Records from a data collection:
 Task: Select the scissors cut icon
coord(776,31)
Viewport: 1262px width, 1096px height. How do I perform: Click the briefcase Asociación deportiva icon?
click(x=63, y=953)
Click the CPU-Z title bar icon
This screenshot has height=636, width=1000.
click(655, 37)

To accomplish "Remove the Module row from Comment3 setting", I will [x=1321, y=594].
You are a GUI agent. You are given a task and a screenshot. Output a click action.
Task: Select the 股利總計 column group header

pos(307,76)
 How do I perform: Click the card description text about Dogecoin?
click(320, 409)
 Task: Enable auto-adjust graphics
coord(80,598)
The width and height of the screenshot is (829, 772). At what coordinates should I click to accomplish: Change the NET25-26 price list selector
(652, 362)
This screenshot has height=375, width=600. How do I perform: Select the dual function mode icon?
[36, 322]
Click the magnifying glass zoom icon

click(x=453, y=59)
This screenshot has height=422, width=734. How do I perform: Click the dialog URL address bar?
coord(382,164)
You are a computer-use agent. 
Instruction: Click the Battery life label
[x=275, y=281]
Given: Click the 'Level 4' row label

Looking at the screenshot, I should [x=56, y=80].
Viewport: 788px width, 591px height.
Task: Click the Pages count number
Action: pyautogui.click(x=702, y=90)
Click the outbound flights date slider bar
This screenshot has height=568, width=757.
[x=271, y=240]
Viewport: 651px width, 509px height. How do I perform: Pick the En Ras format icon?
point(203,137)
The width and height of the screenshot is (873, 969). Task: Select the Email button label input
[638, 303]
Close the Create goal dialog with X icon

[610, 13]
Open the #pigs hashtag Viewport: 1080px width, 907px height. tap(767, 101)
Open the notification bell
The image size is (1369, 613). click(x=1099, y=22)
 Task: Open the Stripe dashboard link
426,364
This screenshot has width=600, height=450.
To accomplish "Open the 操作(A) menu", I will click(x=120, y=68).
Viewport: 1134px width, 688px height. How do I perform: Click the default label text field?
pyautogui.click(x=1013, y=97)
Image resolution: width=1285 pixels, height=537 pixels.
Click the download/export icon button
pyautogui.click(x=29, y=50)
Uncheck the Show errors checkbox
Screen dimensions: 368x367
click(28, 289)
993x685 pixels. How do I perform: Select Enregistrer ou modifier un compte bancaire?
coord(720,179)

_WHAT YOU HAVE TO DO_.
Gather all lines with the string "agent" from the data.

_FINISHED EXERCISE_.
You are a GUI agent. You are given a task and a screenshot. Output a click action.
You are a computer-use agent. 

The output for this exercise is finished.